• Australia's Immigration Minister Peter Dutton. (AAP)
The Immigration Minister is pushing for changes to the citizenship test to better assess whether migrants are willing to embrace Australian values.
By
Marija Jovanovic

3 Jan - 8:04 AM  UPDATED 3 Jan - 8:17 PM

Immigration Minister Peter Dutton has called for changes to the Australian citizenship test, which would affect tens of thousands of people every year.

“We would like to see people adopt, adhere to and abide by Australian values. We want people to abide by our laws, we want people to work hard, we want people to be able to educate their children and to take up English language lessons,” Mr Dutton told reporters in Brisbane.

The minister said 21st century security challenges have placed new demands on the citizenship test and migrants involved in criminal activity need to be put under greater scrutiny.

“For the minority that might seek to do the wrong thing, I think we need to have a closer look at those people to determine whether or not they would value the prize of Australian citizenship or indeed whether or not they deserve Australian citizenship,” he said.

He said there would be a silver lining for those migrants who can demonstrate they have integrated into Australian life with the potential to fast track their citizenship progress.

However, Labor has claimed any changes to the test would be politically motivated by the coalition's increasing need to stem the flow of Australian voters drifting to One Nation.

One Nation Leader Pauline Hanson told SBS she would like to see the wait to sit the Australian citizenship test to be increased from four years to seven.

“I think people need to prove themselves as being good citizens and I just think we are too ready to hand out citizenship,” she said.

“If we want to actually get people's loyalty, people must be able to assimilate and to be able to assimilate into a society they must be able to communicate. So the government has to get rid of the interpreters.
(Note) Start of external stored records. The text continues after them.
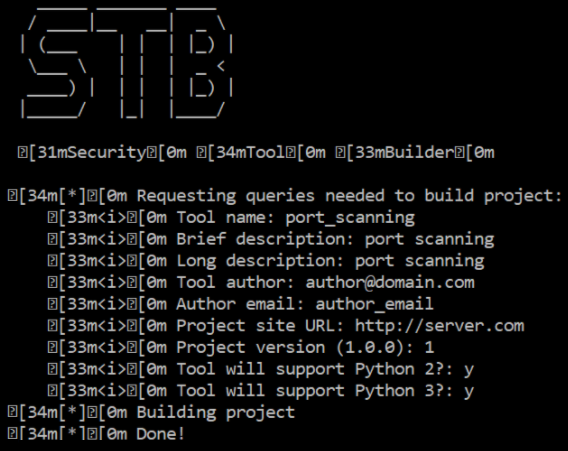Click the Building project status line
This screenshot has width=568, height=451.
coord(151,413)
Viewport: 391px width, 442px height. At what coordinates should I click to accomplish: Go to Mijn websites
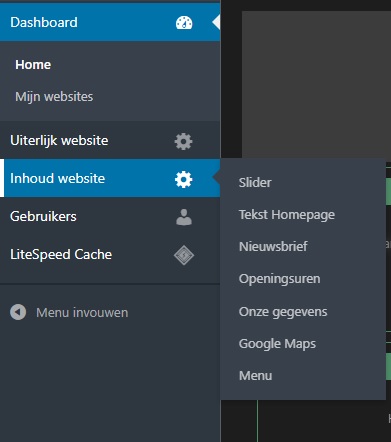(54, 97)
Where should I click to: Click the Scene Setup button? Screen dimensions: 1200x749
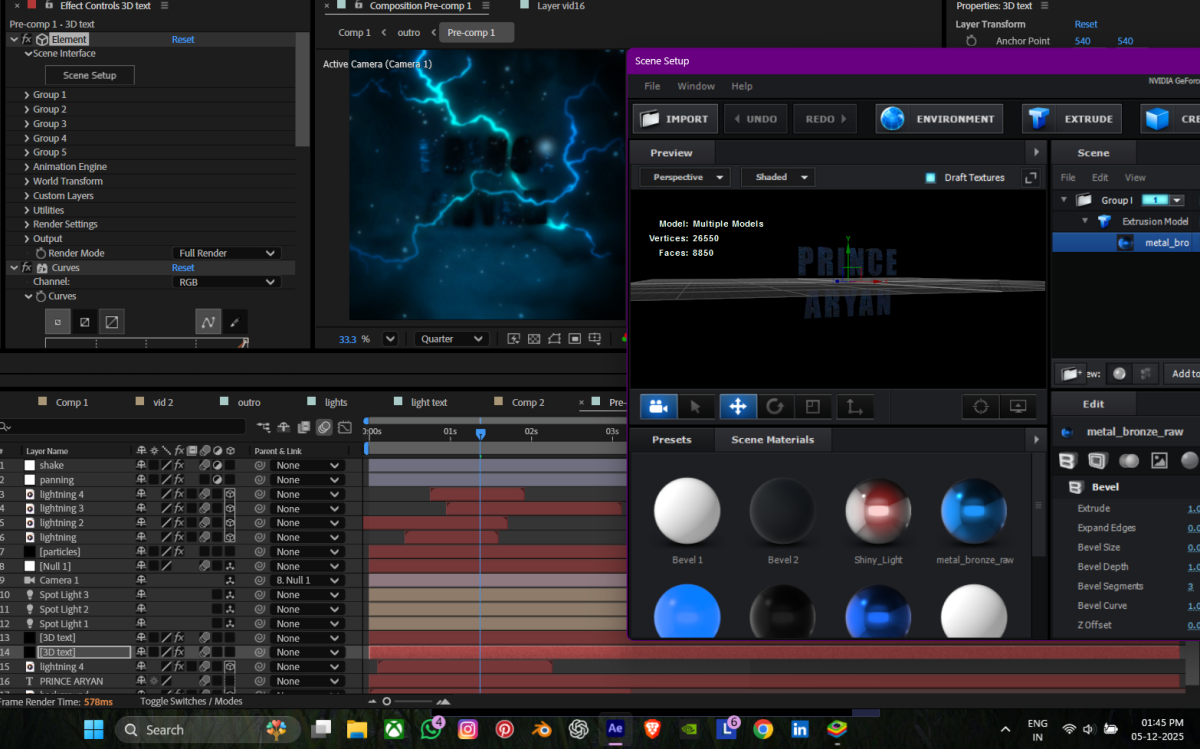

If we keep providing them with interpreters, they are not going to learn the English language,” she said.

Liberal Democratic Senator David Leyonhjelm has backed calls for change, saying Australia should look at Switzerland as a potential model where there is a sponsorship program and fellow citizens have to vouch for applicants.

He said the citizenship test should cover people's links to the community, work history and fundamental liberal democratic values such as free speech, equality before the law, rights of women and respect for diversity.

The citizenship test includes 20 questions drawn at random and was first rolled out by the Howard government in 2007.

The Rudd government tweaked the test two years later to cover civic duty and responsibilities.

Deputy Director of the Migration Law Program at the Australian National University, Linda Kirk, says the failure rate for the test is very low at less than 2 per cent.

“The questions are questions about their understanding about Australia, its systems of government, its institutions, its history and the like,” she told reporters in Canberra.

The pass grade for the test was increased from 60 per cent to 75 per cent in 2009, so at least 15 of the 20 questions need to be answered correctly.

Other countries which have citizenship tests include: France, the Netherlands, Germany, the US, the UK, Japan, South Korea, Canada, Denmark and Switzerland.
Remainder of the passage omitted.